TASK DETAILS. Could the entries below be reproduced exactly, with the images removed?

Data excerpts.

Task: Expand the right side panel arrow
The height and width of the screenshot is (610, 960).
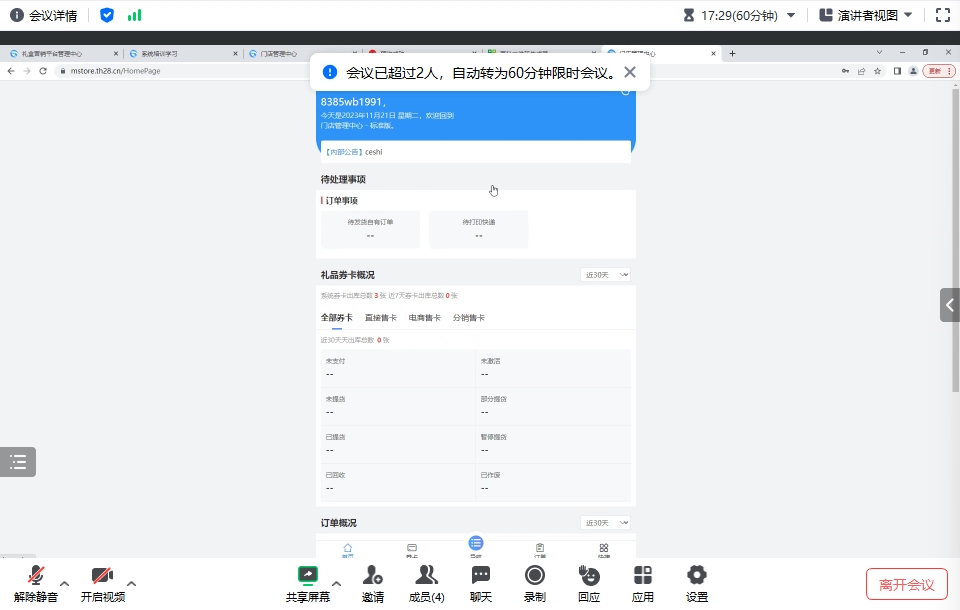Action: 950,305
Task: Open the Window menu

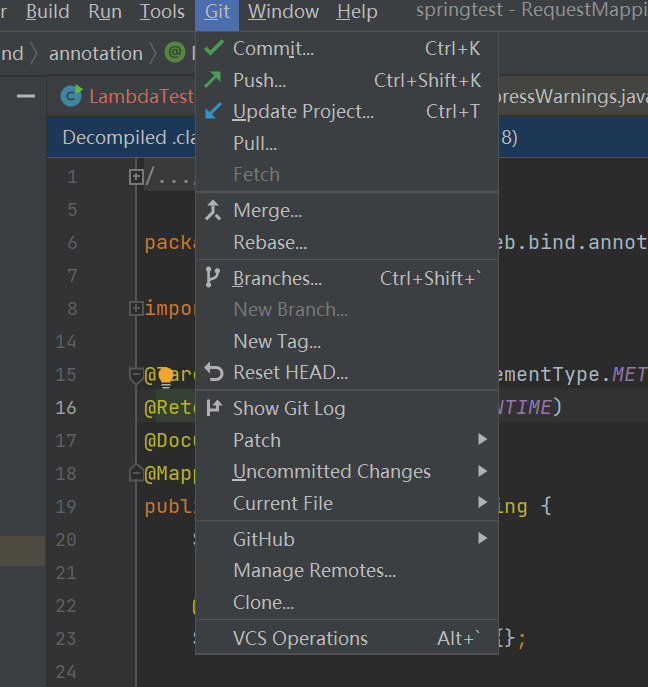Action: (283, 12)
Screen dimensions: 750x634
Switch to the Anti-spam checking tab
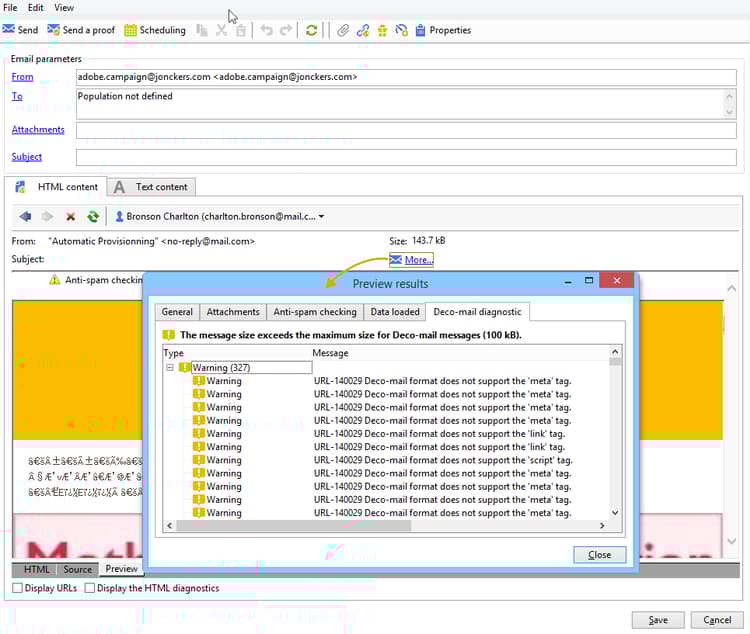315,312
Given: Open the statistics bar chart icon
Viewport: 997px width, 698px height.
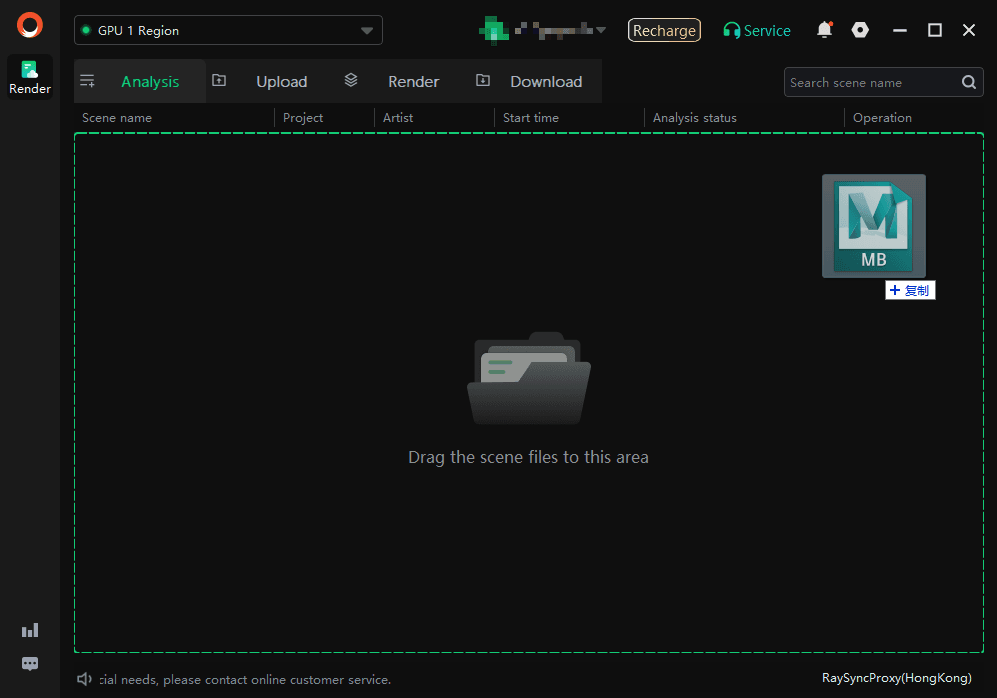Looking at the screenshot, I should (30, 630).
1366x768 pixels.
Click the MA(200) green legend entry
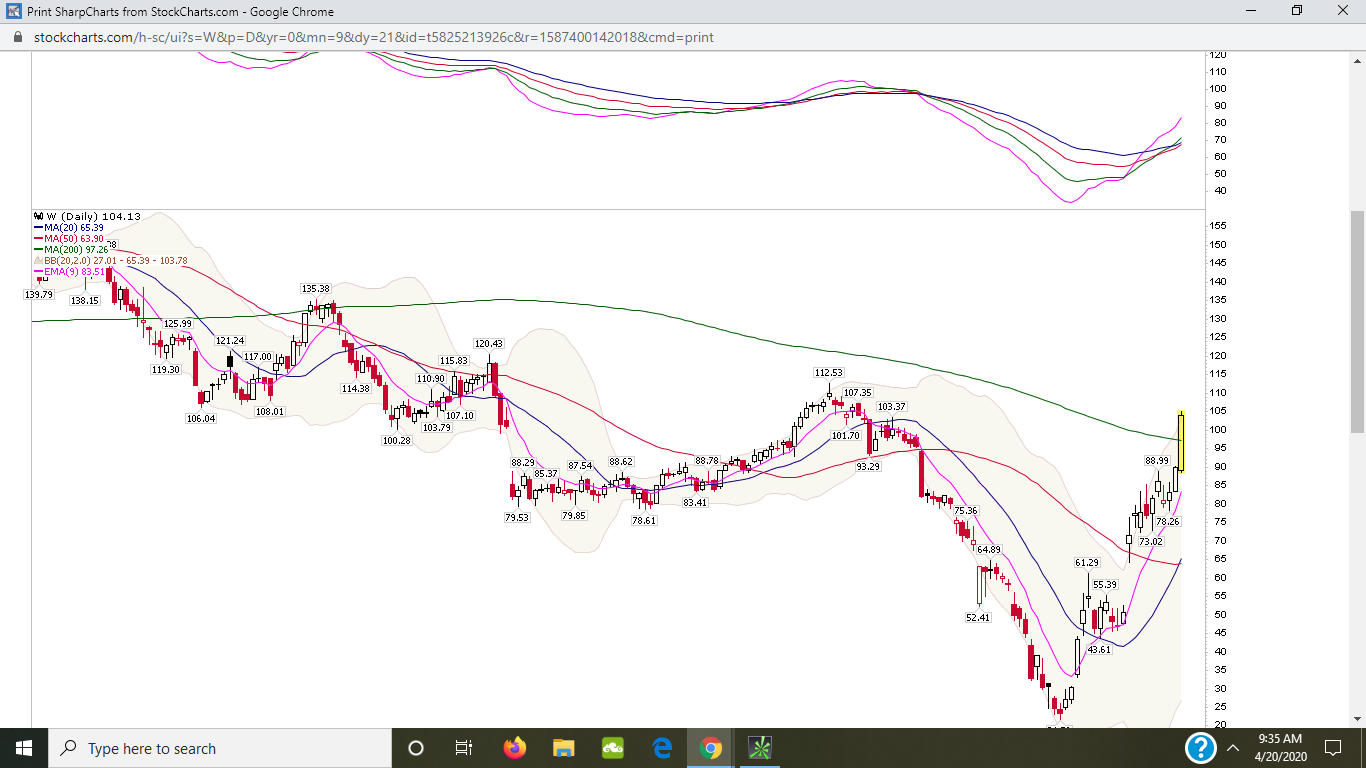click(75, 249)
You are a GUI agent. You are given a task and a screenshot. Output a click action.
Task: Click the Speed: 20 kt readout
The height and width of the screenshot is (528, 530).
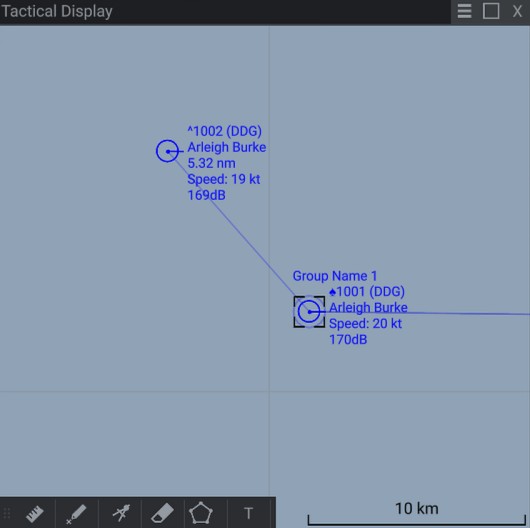pyautogui.click(x=365, y=323)
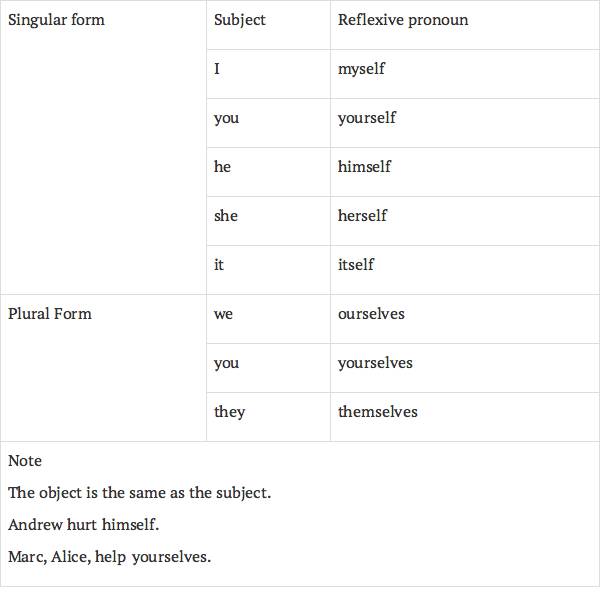600x607 pixels.
Task: Click the subject "he" cell
Action: coord(222,167)
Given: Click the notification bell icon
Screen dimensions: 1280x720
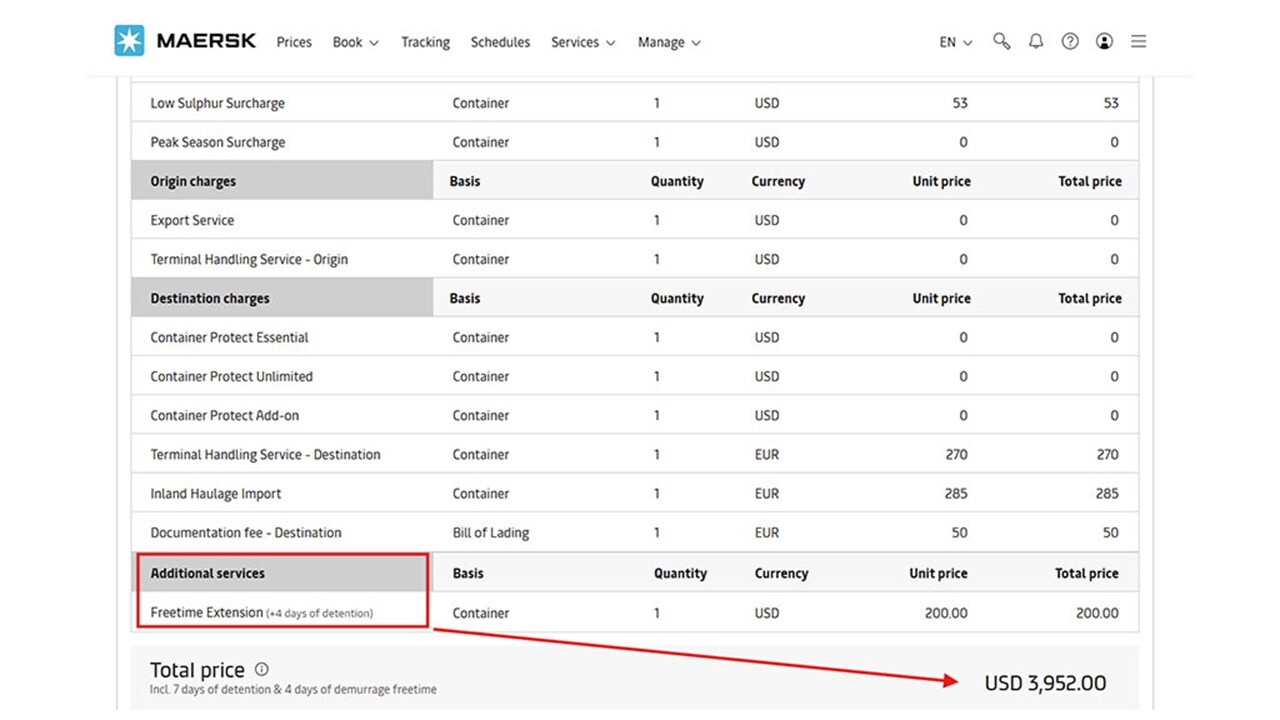Looking at the screenshot, I should pyautogui.click(x=1036, y=41).
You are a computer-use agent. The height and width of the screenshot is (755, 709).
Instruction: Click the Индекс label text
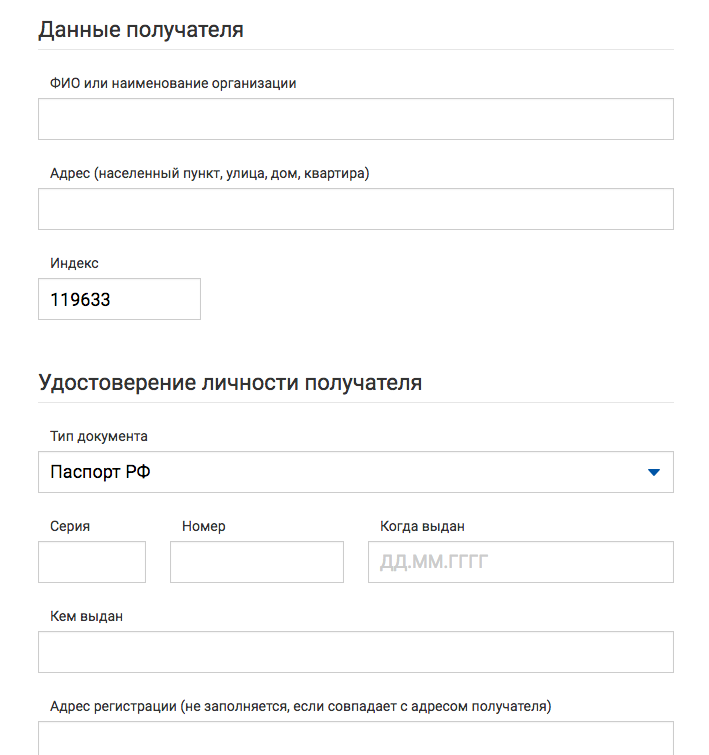[74, 263]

ANSWER BOX.
Task: Expand the right side panel arrow
The height and width of the screenshot is (610, 960).
Action: 950,305
Task: Open the Window menu

Action: (283, 12)
Screen dimensions: 750x634
Switch to the Anti-spam checking tab
315,312
Given: Open the statistics bar chart icon
Viewport: 997px width, 698px height.
Looking at the screenshot, I should (30, 630).
1366x768 pixels.
Click the MA(200) green legend entry
click(75, 249)
You are a GUI agent. You are given a task and a screenshot. Output a click action.
Task: Click the Speed: 20 kt readout
The height and width of the screenshot is (528, 530).
pyautogui.click(x=365, y=323)
600x607 pixels.
Task: Click the subject "he" cell
Action: coord(222,167)
Given: Click the notification bell icon
Screen dimensions: 1280x720
Looking at the screenshot, I should pyautogui.click(x=1036, y=41).
You are a computer-use agent. The height and width of the screenshot is (755, 709).
Instruction: Click the Индекс label text
[74, 263]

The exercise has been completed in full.